Here are 12 do’s and don’ts in getting your tween or teen to confide in you:
1. Overshare. Kids aren’t that interested in our personal teen years. They are super self absorbed (they have to look in the mirror at that zit one more time). For example, if your daughter just shared with you her boyfriend broke up with her, over sharing would sound like, “I had a boyfriend that broke up with too. I was so embarrassed, I didn’t even want to be seen at school. Instead, say something short like “I had a boyfriend who broke up with me once, too.” Wait for them to show interest in how you handled it. If they don’t, no need to
2. Pry… or overly invest. Instead of, “Tell me! You always used to tell me everything. Why won’t you tell me!” Instead say, “If you want to talk about, I will be in the kitchen.” Or casually ask later.
3. Jump in to save the day. If your kid tells you a coach or teacher treated them unfairly, don’t run in for the rescue (unless abuse is involved.) This often makes you unsafe because not being embarrassed is of utmost importance at this age.
4. Talk negatively about their close friends. If you do, they may stop telling you things you need to know.
5. Don’t punish, if you think something shady is going down. Tell them, “If you tell me the truth, I won’t be angry.” Make it safe for them to tell you the scary stuff.
6. Listen, listen, listen. Listen more than you talk. Listen to understand not to judge or fix.

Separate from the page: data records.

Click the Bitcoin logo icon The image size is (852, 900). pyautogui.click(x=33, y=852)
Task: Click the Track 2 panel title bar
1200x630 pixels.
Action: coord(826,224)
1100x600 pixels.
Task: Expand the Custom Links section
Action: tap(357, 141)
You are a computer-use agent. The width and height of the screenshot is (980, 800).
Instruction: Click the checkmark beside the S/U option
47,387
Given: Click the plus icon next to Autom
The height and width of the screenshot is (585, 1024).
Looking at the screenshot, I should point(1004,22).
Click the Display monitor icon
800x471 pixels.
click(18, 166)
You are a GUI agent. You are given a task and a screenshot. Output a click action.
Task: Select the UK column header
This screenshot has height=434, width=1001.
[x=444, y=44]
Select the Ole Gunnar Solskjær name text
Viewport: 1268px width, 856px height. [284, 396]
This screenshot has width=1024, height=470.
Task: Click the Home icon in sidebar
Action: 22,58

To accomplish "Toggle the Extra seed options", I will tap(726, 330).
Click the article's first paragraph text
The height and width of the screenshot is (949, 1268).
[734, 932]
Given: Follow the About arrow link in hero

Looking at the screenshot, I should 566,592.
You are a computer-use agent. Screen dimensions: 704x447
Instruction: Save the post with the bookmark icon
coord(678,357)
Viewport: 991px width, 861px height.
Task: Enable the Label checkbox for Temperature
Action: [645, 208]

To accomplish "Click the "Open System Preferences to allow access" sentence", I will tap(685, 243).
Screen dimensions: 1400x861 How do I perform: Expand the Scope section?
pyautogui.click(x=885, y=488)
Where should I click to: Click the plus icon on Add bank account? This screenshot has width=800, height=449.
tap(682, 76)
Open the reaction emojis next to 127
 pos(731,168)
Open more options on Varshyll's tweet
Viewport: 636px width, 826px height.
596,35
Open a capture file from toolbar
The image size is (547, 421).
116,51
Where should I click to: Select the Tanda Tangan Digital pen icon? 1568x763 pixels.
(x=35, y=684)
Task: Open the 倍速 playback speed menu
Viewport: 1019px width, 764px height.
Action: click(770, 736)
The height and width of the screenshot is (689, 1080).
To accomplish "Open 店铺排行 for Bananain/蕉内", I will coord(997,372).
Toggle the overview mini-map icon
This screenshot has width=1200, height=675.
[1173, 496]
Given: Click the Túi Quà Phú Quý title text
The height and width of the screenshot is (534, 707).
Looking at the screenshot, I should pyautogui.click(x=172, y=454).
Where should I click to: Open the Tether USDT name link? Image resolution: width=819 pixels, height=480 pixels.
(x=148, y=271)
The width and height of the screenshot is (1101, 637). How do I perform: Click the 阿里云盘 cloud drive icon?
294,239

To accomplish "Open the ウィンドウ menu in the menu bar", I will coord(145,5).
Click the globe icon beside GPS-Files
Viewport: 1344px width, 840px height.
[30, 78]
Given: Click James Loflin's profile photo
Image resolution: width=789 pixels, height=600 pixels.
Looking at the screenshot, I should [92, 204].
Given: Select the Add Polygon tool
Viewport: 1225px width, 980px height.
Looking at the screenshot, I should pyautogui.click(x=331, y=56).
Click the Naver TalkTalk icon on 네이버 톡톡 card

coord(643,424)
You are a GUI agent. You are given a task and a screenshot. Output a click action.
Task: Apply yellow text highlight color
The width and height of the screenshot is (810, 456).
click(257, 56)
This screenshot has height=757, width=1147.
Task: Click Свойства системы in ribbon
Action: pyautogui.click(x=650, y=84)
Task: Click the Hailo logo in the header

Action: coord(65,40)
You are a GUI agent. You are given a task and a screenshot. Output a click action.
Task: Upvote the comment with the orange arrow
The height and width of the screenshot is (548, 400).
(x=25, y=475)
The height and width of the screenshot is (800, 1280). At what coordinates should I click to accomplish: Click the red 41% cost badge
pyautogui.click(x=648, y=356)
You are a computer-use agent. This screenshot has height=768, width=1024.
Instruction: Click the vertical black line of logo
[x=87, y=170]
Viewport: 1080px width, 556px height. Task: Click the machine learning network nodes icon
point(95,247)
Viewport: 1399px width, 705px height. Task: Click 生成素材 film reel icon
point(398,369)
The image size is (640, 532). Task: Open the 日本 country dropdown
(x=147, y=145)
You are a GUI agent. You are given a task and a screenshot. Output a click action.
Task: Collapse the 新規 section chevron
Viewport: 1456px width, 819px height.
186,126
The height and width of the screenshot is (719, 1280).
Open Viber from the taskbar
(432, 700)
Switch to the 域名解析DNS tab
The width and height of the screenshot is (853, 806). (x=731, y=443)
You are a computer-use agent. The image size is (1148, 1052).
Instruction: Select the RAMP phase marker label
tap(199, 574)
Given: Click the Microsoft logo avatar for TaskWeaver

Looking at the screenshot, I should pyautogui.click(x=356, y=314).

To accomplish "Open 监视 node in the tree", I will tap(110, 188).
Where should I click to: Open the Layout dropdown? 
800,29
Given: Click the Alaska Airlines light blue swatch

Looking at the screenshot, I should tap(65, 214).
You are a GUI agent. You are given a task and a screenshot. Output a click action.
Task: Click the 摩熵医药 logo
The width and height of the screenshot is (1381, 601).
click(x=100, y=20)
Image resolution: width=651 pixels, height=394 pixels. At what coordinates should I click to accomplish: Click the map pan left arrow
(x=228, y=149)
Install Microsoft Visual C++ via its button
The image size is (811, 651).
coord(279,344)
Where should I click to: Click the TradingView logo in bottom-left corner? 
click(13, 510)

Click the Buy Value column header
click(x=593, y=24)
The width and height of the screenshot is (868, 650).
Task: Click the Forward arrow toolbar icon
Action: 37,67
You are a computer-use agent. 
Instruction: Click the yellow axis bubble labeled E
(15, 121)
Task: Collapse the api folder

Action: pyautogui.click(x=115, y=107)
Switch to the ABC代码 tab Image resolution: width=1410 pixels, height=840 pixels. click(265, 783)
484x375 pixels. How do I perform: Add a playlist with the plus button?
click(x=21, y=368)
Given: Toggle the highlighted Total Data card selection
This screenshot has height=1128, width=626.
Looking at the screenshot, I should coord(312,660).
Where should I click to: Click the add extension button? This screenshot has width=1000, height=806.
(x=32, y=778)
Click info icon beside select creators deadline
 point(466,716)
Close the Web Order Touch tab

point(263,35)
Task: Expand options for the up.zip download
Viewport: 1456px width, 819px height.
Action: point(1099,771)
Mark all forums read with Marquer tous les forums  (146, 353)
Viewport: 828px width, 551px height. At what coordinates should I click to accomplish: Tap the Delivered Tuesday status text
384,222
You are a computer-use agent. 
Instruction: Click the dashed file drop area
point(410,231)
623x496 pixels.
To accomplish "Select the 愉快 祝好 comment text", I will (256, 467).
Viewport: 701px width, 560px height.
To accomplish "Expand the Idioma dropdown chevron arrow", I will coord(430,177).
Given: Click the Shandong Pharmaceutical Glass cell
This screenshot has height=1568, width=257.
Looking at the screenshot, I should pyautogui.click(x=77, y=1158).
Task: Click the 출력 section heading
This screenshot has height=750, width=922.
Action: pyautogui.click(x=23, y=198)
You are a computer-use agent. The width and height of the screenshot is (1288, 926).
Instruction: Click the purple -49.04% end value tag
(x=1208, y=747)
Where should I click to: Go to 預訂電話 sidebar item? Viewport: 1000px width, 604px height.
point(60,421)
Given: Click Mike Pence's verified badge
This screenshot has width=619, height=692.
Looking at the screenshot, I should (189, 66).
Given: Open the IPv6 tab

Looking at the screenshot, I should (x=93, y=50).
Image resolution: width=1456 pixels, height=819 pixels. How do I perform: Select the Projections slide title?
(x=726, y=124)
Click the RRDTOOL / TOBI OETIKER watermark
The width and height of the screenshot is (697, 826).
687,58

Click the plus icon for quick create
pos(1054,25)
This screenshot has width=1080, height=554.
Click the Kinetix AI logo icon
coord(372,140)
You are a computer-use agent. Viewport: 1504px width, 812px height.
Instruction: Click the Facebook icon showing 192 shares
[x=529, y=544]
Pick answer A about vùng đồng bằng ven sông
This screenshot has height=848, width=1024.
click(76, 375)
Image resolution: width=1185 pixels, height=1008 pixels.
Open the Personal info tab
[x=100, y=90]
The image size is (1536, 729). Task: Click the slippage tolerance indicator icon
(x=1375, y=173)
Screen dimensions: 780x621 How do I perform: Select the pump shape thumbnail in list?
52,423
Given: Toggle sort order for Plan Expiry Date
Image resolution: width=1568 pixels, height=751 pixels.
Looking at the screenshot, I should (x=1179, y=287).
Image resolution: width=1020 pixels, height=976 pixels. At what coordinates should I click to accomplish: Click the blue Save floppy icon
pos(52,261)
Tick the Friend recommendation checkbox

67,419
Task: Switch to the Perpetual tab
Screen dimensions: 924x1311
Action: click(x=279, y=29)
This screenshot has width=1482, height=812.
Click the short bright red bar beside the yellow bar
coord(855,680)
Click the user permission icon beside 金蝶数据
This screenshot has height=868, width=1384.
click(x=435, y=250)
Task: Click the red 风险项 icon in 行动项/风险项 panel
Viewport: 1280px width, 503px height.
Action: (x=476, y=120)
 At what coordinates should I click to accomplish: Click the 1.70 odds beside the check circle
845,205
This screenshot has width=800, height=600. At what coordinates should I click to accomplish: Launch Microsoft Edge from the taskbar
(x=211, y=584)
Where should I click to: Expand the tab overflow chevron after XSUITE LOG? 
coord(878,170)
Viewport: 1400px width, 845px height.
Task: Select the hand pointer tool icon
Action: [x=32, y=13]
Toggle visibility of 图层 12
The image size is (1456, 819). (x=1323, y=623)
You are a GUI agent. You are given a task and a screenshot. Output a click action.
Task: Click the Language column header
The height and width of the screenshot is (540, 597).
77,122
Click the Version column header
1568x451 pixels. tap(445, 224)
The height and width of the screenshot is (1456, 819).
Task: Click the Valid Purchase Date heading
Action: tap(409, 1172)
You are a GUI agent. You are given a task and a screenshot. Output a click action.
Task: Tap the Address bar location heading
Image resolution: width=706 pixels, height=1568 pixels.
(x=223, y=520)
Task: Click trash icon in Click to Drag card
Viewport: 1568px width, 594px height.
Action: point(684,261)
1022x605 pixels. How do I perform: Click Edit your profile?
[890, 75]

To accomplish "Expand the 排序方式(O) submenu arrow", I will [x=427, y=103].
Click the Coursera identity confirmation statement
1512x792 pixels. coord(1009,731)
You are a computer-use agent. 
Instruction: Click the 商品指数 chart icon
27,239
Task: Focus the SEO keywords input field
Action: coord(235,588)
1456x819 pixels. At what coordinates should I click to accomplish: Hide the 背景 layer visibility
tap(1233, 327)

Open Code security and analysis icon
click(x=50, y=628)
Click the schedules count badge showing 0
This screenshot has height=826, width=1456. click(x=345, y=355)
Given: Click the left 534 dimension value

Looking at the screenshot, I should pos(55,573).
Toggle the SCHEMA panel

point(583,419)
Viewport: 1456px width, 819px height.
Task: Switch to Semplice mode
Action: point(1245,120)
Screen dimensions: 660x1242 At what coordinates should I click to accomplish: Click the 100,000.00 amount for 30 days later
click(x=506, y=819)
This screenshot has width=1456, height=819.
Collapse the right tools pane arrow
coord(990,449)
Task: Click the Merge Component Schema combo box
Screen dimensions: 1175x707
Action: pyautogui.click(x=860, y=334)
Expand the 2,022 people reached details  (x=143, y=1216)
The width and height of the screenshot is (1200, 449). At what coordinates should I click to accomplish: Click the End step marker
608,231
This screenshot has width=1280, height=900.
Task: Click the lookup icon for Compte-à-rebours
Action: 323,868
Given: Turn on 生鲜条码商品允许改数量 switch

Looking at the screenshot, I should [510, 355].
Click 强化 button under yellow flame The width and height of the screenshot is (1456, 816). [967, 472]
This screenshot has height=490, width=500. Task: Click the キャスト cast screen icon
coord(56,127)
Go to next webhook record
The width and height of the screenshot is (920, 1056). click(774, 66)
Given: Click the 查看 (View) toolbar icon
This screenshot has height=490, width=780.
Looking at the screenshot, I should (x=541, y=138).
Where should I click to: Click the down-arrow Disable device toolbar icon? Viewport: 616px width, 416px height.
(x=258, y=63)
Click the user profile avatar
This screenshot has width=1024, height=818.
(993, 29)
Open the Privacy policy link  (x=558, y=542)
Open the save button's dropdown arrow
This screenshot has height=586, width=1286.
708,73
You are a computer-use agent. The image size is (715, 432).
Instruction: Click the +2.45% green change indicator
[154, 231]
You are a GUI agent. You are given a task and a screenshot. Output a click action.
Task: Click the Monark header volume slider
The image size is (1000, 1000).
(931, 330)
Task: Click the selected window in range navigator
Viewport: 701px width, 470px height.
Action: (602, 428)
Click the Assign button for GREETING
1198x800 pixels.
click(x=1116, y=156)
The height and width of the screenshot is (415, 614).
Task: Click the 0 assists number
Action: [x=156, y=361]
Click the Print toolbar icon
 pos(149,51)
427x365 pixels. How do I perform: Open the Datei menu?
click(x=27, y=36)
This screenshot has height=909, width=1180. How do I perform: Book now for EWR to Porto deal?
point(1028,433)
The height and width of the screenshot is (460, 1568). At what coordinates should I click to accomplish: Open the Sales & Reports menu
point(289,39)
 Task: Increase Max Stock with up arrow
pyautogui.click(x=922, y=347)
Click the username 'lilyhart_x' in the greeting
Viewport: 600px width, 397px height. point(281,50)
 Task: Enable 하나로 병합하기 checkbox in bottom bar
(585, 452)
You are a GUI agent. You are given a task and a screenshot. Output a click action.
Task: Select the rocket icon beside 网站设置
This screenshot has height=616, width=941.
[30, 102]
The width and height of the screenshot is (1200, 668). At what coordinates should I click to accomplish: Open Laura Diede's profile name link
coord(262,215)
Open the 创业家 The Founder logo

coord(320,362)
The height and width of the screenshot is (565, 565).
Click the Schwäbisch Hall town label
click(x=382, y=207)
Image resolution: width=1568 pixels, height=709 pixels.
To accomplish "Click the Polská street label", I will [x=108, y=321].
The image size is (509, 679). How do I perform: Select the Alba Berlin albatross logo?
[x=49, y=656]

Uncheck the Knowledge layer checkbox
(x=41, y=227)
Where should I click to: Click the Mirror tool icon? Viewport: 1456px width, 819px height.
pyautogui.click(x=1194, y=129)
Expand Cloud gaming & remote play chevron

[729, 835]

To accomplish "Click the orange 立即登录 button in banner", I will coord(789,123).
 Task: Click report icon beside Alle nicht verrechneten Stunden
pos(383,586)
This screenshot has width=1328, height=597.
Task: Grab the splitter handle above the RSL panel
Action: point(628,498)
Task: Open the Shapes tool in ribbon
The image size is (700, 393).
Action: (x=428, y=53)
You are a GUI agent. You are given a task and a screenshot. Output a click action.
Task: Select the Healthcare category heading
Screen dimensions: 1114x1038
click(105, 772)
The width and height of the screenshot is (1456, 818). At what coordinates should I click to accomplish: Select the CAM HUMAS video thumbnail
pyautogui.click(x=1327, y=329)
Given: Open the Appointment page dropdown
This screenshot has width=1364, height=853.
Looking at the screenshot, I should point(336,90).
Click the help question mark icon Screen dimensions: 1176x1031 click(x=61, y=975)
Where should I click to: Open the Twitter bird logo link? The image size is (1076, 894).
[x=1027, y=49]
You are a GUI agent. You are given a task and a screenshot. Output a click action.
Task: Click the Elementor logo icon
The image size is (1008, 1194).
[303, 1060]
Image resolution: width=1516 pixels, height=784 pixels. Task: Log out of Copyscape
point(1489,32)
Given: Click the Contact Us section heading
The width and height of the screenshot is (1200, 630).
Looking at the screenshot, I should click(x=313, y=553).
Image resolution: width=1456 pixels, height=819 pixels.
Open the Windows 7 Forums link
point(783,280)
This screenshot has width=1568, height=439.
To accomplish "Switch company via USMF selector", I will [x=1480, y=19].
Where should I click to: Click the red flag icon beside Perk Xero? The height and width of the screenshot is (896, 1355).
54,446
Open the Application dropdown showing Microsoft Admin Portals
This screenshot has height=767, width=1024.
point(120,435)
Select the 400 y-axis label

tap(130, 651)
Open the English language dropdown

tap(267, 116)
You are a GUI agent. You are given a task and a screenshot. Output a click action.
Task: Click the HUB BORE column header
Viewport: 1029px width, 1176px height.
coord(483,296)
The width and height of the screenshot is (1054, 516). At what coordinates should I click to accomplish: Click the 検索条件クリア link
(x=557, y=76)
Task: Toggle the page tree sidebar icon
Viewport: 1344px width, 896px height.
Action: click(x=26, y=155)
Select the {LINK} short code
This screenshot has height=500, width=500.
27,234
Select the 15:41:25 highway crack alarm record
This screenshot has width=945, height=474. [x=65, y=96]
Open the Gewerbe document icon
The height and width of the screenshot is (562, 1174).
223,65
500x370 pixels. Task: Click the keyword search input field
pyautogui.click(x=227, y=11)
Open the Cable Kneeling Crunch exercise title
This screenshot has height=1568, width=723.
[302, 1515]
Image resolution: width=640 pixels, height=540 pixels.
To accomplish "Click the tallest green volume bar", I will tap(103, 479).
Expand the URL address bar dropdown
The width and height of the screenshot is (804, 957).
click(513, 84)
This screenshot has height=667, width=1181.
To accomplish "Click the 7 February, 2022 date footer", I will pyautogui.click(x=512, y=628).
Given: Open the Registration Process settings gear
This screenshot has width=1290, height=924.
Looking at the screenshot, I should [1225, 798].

7. Repeat back what you have heard, ask if you got it all and then ask if there is more. For example, “What I heard
was you got in trouble with your friends and you felt really embarrassed. Did I get everything or is there more?” Try to use almost the exact words but change a few to help your kid feel like you really “get” them.
8. When they tell you something shocking, be very slow and careful to not to overreact.
9. “Tell me one thing” is easier for them to handle than, “How was your day?” It also doesn’t allow for the dreaded one word answers like “fine.”
10. Remember something they shared with you in the past and ask about it. This shows you really listen and care about what they say. For example, “How is Jasmine feeling? You said you were really worried about her because she has been sick for several days?”
11. Master the art of asking questions instead giving advice. Instead of, “You had better bring that grade up if you want to stay on the varsity team!” ask “What will help you to get that grade up so you can stay on the varsity team?’
12. Drop what you are doing when they come to you to talk. Set aside your computer or phone and give them your full attention. Tweens and teens are at the stage of individuating and come to parents less than they used to. So be an available and approachable parent!
Have a conversation with your tween or teen using these Do’s and Don’ts. Afterwards, check to see which suggestions you implemented and talk time to reflect!